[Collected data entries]

____

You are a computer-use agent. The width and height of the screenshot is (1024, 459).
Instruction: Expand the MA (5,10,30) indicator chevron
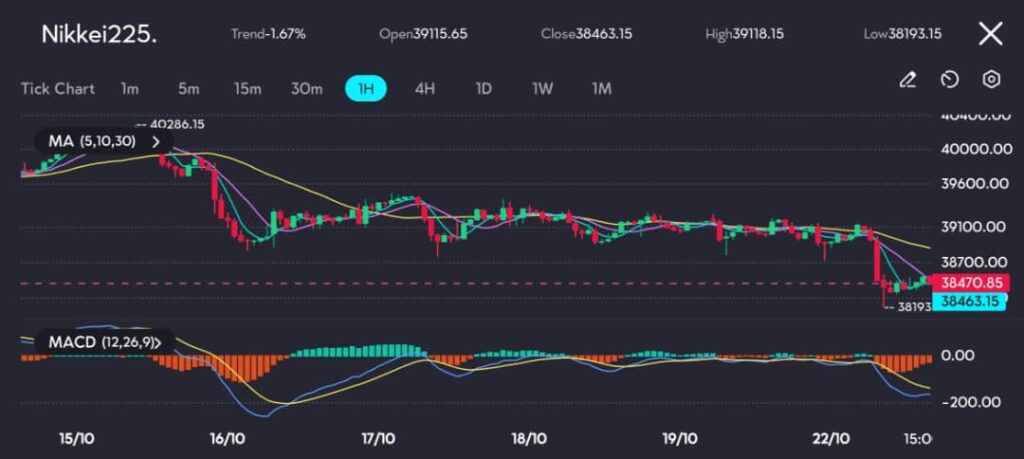point(155,142)
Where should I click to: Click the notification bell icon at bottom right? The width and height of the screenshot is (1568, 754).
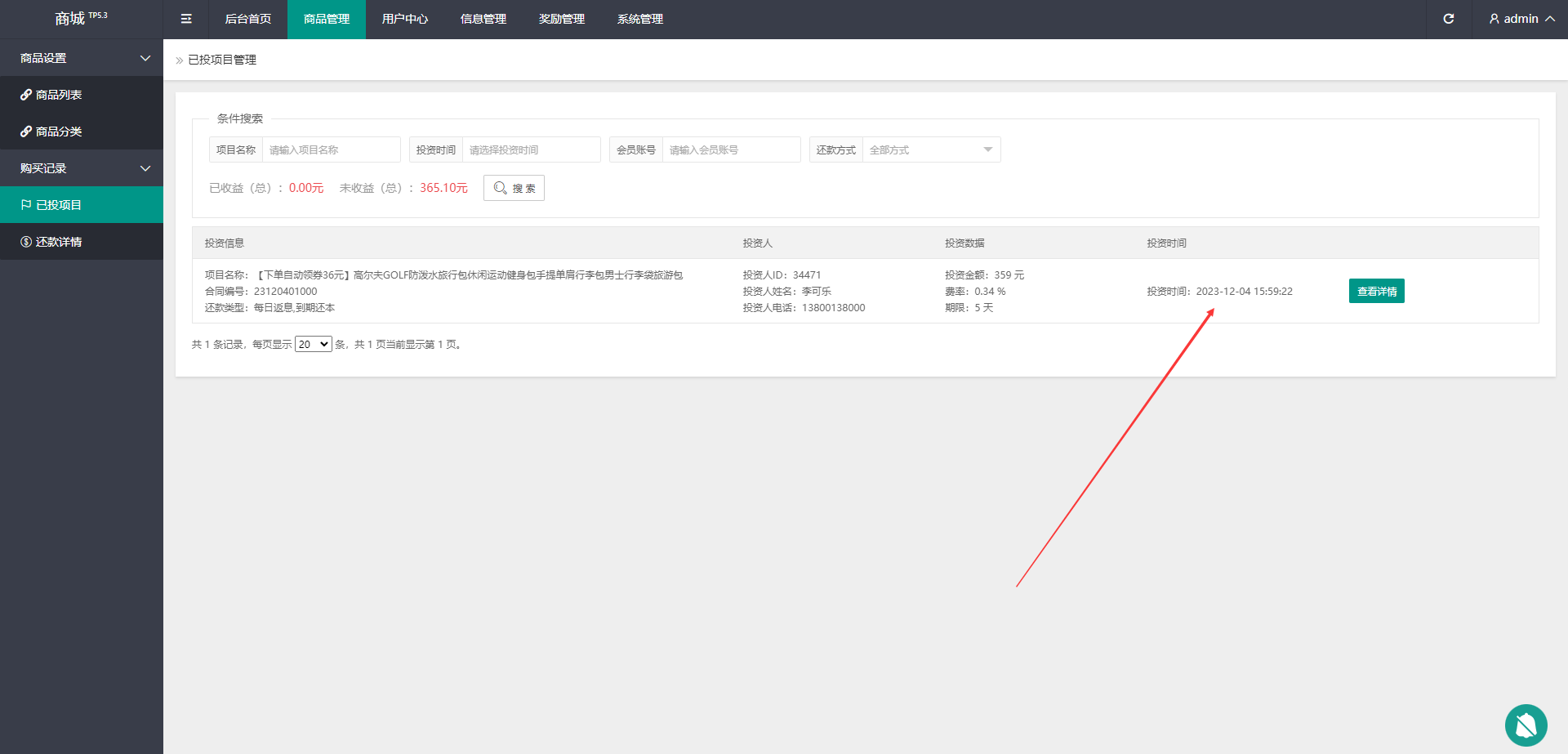pyautogui.click(x=1526, y=725)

____

▶ **AIM OF THE EXERCISE**:
Each line from the one containing "Where should I" to the final line of the data must be printed exactly, both included, with nothing else and no pictures.

▶ **SOLUTION TO THIS PROBLEM**:
Where should I click to: Click the notification bell icon at bottom right? The width and height of the screenshot is (1568, 754).
pyautogui.click(x=1526, y=725)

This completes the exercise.